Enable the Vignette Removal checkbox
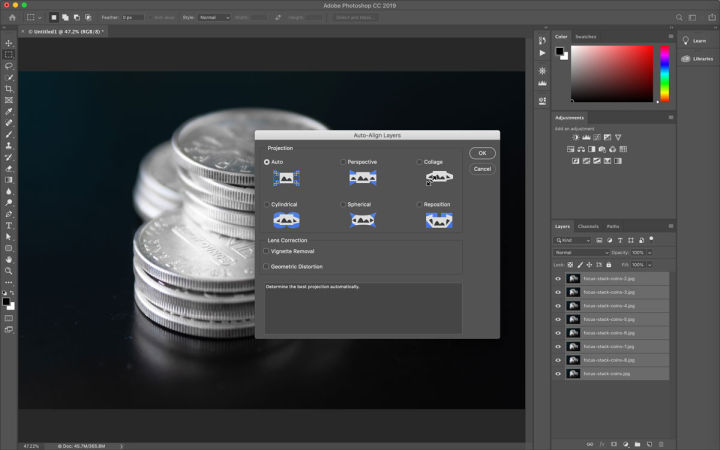 [266, 251]
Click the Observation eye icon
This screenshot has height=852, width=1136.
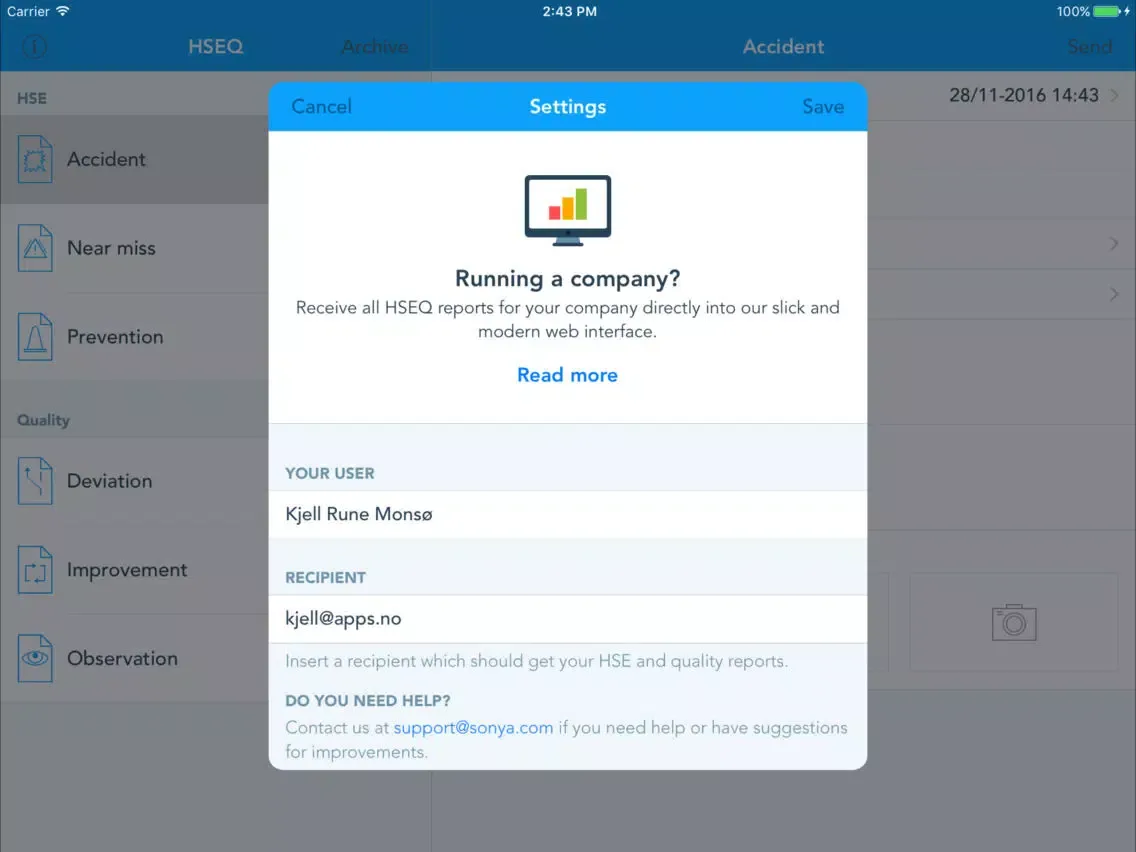pyautogui.click(x=35, y=659)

* [Task requirements]
Would you return the whole listing exactly, without the pictures?

* [Written solution]
Enable the Vignette Removal checkbox
 [266, 251]
Click the Observation eye icon
This screenshot has height=852, width=1136.
pyautogui.click(x=35, y=659)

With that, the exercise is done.